─── Documento originale

Clicco e metto play: mentre un orologio va con tamburi e chitarre, sento meglio ciò che ho dentro. Il video poi è perfetto per questi giorni in cui cadono bombe.
Due notti fa in effetti ho sognato che una bomba si sganciava dal mio cuscino. Poi andavo a rifugiarmi nel mio letto singolo di ragazza e mi coprivo le orecchie con i cuscini dello studio. In studio in effetti ascolto le bombe che cadono dentro le vite degli Altri. D’altronde, anche quando non si parla di guerra, la guerra l’abbiamo dentro noi stessi… i termini e le immagini che usiamo sono bellici, guerrafondai, conflittuali. “Questo è l’animo umano”, direbbe Freud in austriaco. Ma ciò che intendeva lui era più interessante, ritengo, di questo stato di conflitto permanente in cui NON ci si gioca la vita, ma il potere. (Concedetemi di far finta che si possa fare questo distinguo.)
Ci vuole coraggio, in effetti, a vivere così. Mi risuonano le parole di un esimio prof. che, parlando di abusivismi, mafie e cali demografici, annuiva dicendo: “Tutto questo lo stiamo facendo ai nostri figli!” …Una rivisitazione documentata e oculata della retorica di mio nonno: “Che mondo lasceremo ai nostri figli?”. In ogni caso, come dar loro torto? Qualcuno arriva anche a declamare il NON senso di far nascere qualcuno in un mondo che adula la morte e schiaccia i veri vivi. Come dar loro torto?

──────
─── Dati forniti

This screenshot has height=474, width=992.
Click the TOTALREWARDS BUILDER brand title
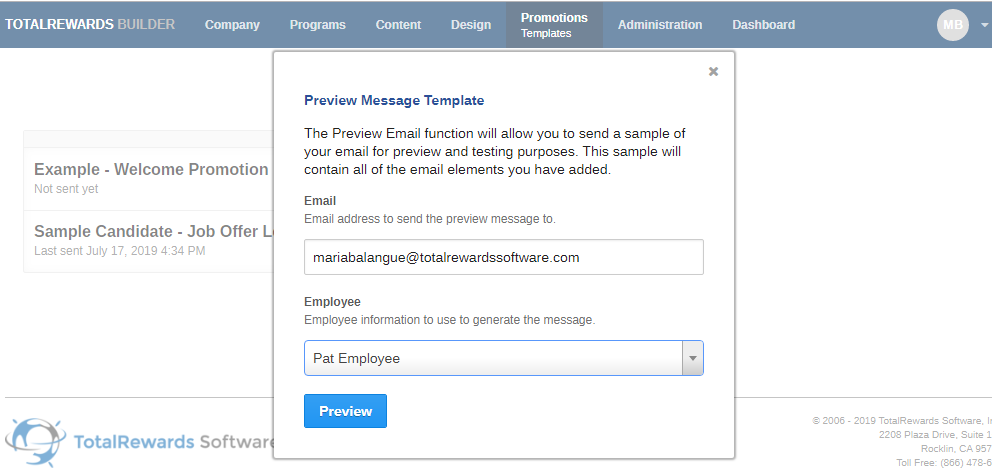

──────

### Consegna
Puoi ribattere per intero il documento originale riportato sopra, senza cambiare nemmeno una parola o un segno di punteggiatura?

### Risposta scritta
Clicco e metto play: mentre un orologio va con tamburi e chitarre, sento meglio ciò che ho dentro. Il video poi è perfetto per questi giorni in cui cadono bombe.
Due notti fa in effetti ho sognato che una bomba si sganciava dal mio cuscino. Poi andavo a rifugiarmi nel mio letto singolo di ragazza e mi coprivo le orecchie con i cuscini dello studio. In studio in effetti ascolto le bombe che cadono dentro le vite degli Altri. D’altronde, anche quando non si parla di guerra, la guerra l’abbiamo dentro noi stessi… i termini e le immagini che usiamo sono bellici, guerrafondai, conflittuali. “Questo è l’animo umano”, direbbe Freud in austriaco. Ma ciò che intendeva lui era più interessante, ritengo, di questo stato di conflitto permanente in cui NON ci si gioca la vita, ma il potere. (Concedetemi di far finta che si possa fare questo distinguo.)
Ci vuole coraggio, in effetti, a vivere così. Mi risuonano le parole di un esimio prof. che, parlando di abusivismi, mafie e cali demografici, annuiva dicendo: “Tutto questo lo stiamo facendo ai nostri figli!” …Una rivisitazione documentata e oculata della retorica di mio nonno: “Che mondo lasceremo ai nostri figli?”. In ogni caso, come dar loro torto? Qualcuno arriva anche a declamare il NON senso di far nascere qualcuno in un mondo che adula la morte e schiaccia i veri vivi. Come dar loro torto?